What seemed to have fixed it for me for good was moving to LTS Kernel 6.12. Almost a week now and suspend/resume is working fine through multiple cycles and full reboots.

vincenttc · February 21, 2025, 9:28am

What worked for me in the end is to switch to the production driver ( hardware.nvidia.package = config.boot.kernelPackages.nvidiaPackages.production;). Everything works fine now, and I don’t need to kill picom anymore. I still have powermanagement enabled, I haven’t tried with it off yet.

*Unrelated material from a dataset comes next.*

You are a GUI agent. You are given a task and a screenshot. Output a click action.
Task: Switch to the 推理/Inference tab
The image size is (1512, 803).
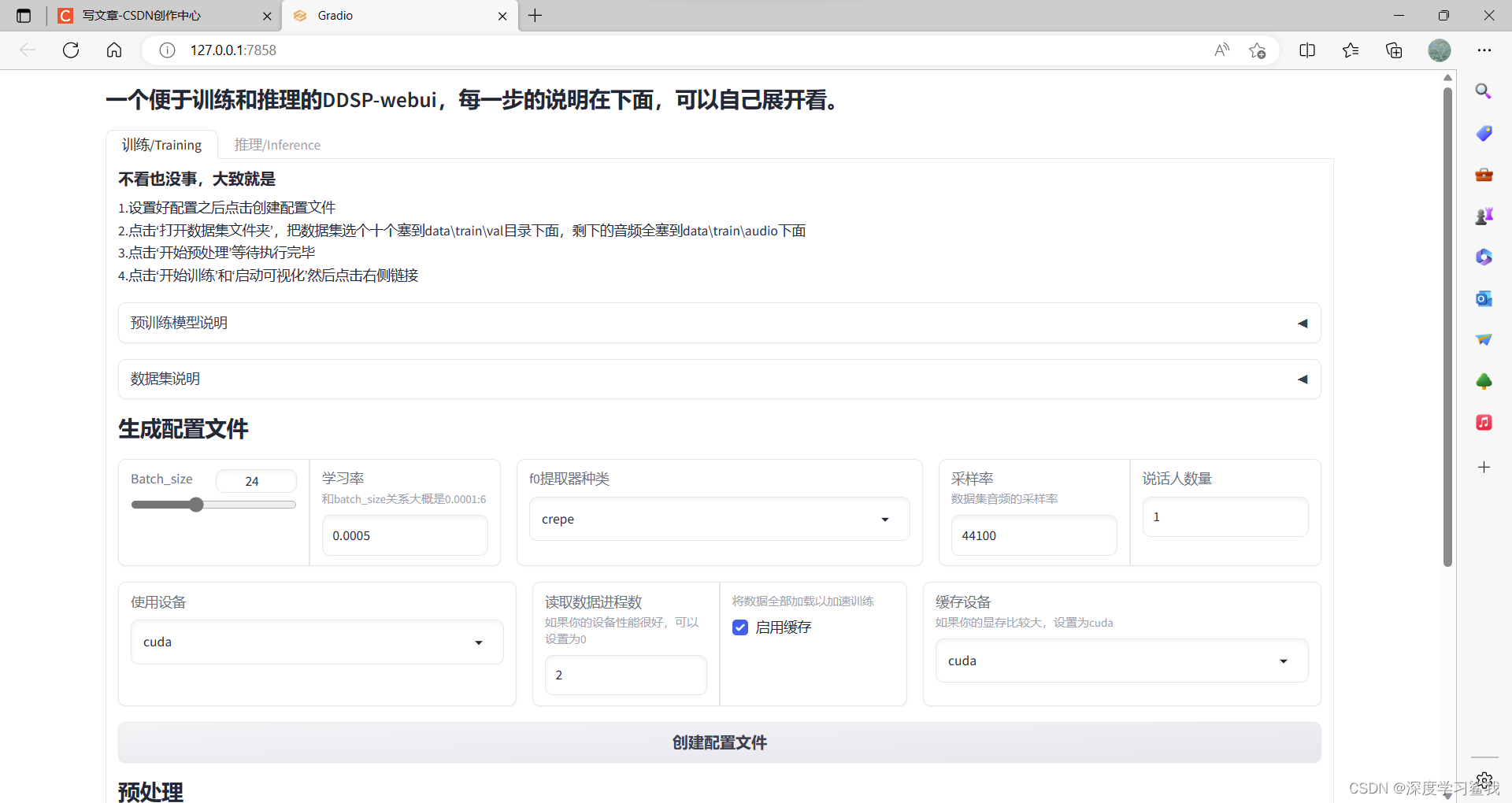coord(277,144)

fareycircles · March 31, 2025, 2:34am

I have the same NixOS version (24.11) and GPU (GeForce GTX 1060 3GT OC), and I’m having a similar problem: graphics corruption on waking from suspend. Updating to kernel version 6.12 didn’t solve the problem for me, although it did seem to reduce the corruption a bit.

I think I’ve tried every combination of kernel versions 6.6 / 6.12 and NVIDIA driver versions 550.135 (production) / 565.77 (stable and beta). I’ve also tried kernel version 6.13 with NVIDIA driver version 570.86.

pwaller · April 21, 2025, 6:28am

I recently got suspend/resume reliably working again on my nvidia system. The symptoms were exactly as you described @fareycircles. I suspect the same thing is happening on my amdgpu system as well but there the symptoms are nowhere near as bad.

The thing which fixed it was the workaround in this issue: #369376:

systemd.services.systemd-suspend.environment.SYSTEMD_SLEEP_FREEZE_USER_SESSIONS = "false";

fareycircles · April 21, 2025, 6:40pm

This didn’t work for me, but I’ve passed it on to this related thread in case it helps someone else!